Scientific classification
- Kingdom: Plantae
- Clade: Tracheophytes
- Clade: Angiosperms
- Clade: Monocots
- Order: Asparagales
- Family: Orchidaceae
- Subfamily: Orchidoideae
- Tribe: Cranichideae
- Genus: Microthelys
- Species: M. rubrocallosa
- Binomial name: Microthelys rubrocallosa (B.L.Rob. & Greenm.) Garay

= Microthelys rubrocallosa =

- Genus: Microthelys
- Species: rubrocallosa
- Authority: (B.L.Rob. & Greenm.) Garay

Species of plant

Microthelys rubrocallosa is a species of orchid. It is a terrestrial plant with a basal rosette of up to two acuminate-tipped leaves and a slender inflorescence that bears up to 30 small, green, white-tipped flowers. The flowers are distinguished by two bright red/orange calluses on the lower part of the lip.
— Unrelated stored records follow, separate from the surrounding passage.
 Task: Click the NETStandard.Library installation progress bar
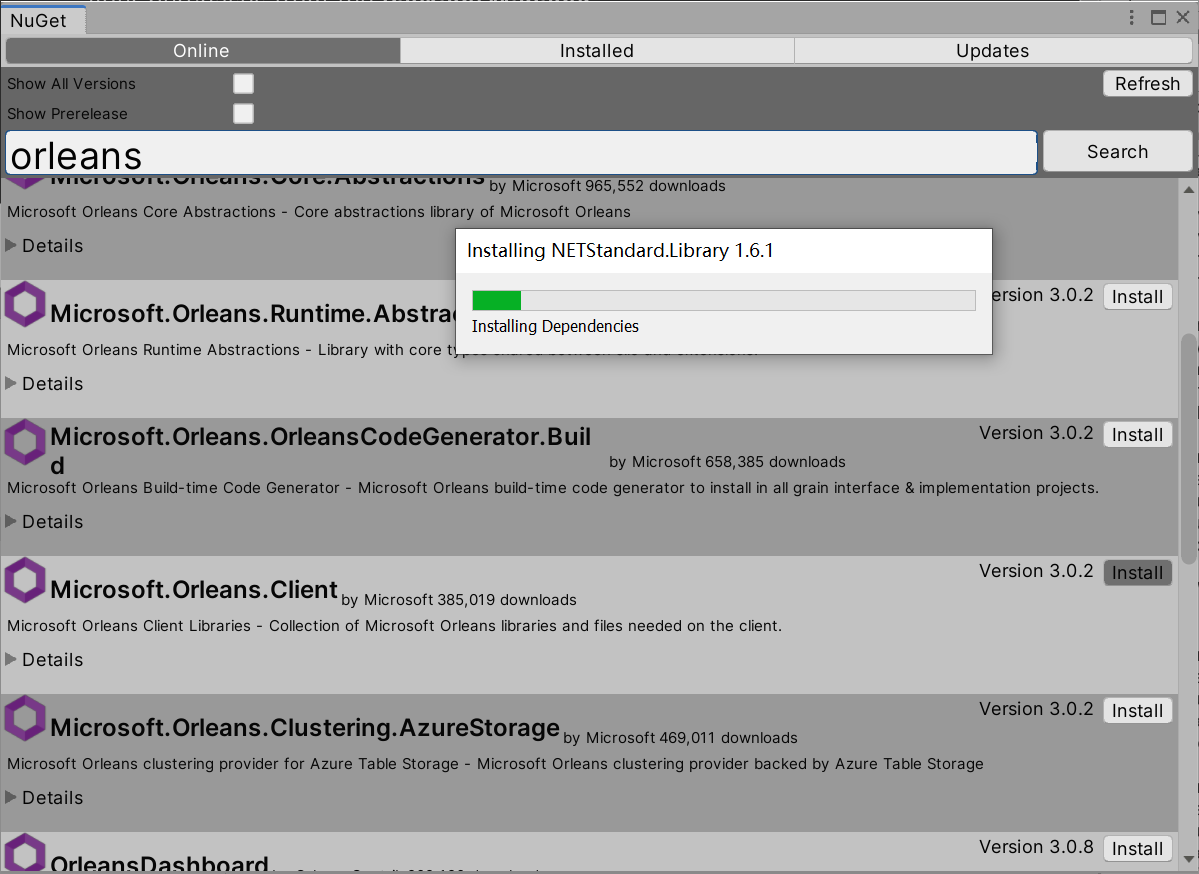(722, 300)
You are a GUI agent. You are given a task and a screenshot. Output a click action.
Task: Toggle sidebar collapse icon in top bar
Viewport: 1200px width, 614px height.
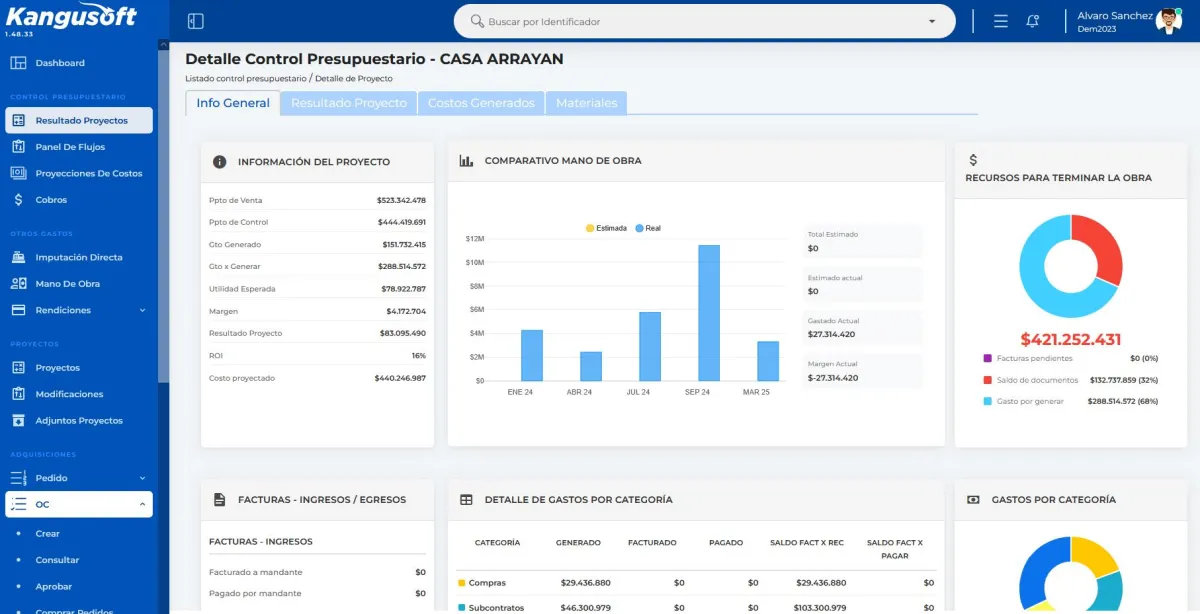[196, 21]
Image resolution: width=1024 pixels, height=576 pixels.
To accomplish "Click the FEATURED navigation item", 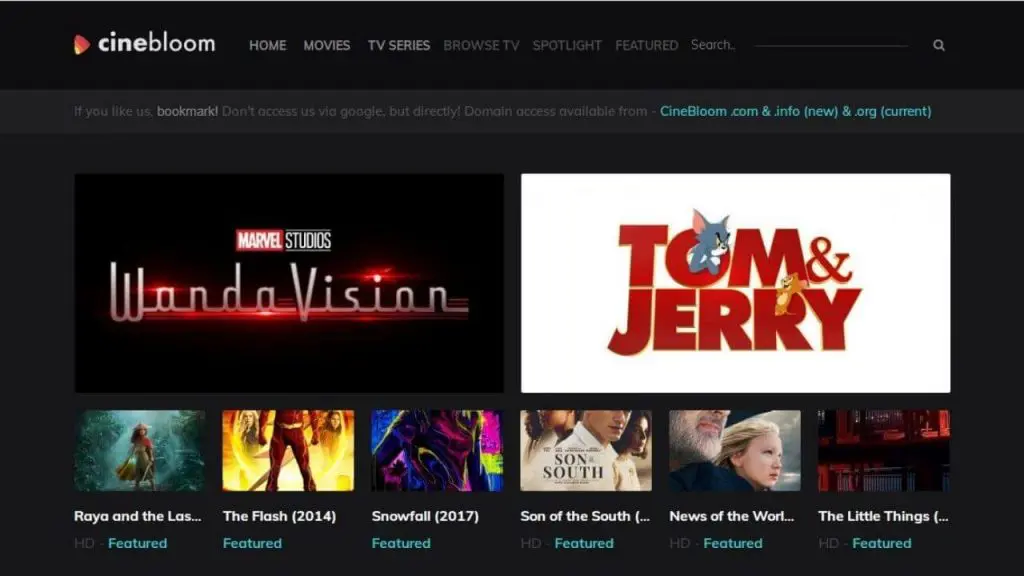I will (x=646, y=45).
== Distribution and habitat ==
This species is native to mountainous regions of Mexico and has a very limited distribution in the United States. In Mexico, its range includes the states of Chihuahua, Coahuila, Puebla, and Veracruz. In the United States, it is known from only one county, Otero County in New Mexico, where it was first documented in the Sacramento Mountains in 2004 by botanists Marc Baker and Ron Coleman. The plant typically grows in mesic, mixed conifer forests at high elevations. Monitoring this species is difficult because the plants are very small and may appear above ground only as leaves, as short-lived flower stalks, or not at all in dry years. As a terrestrial orchid, it is a geophyte, with a significant underground storage organ that allows it to persist through unfavorable conditions. The New Mexico population is considered highly state rare due to the small number of plants.

== Conservation ==
The conservation status of Microthelys rubrocallosa is not well-documented globally, but its single population in the United States is considered imperiled. The small number of known individuals makes the New Mexico population particularly vulnerable to environmental threats such as wildfires and habitat disturbance.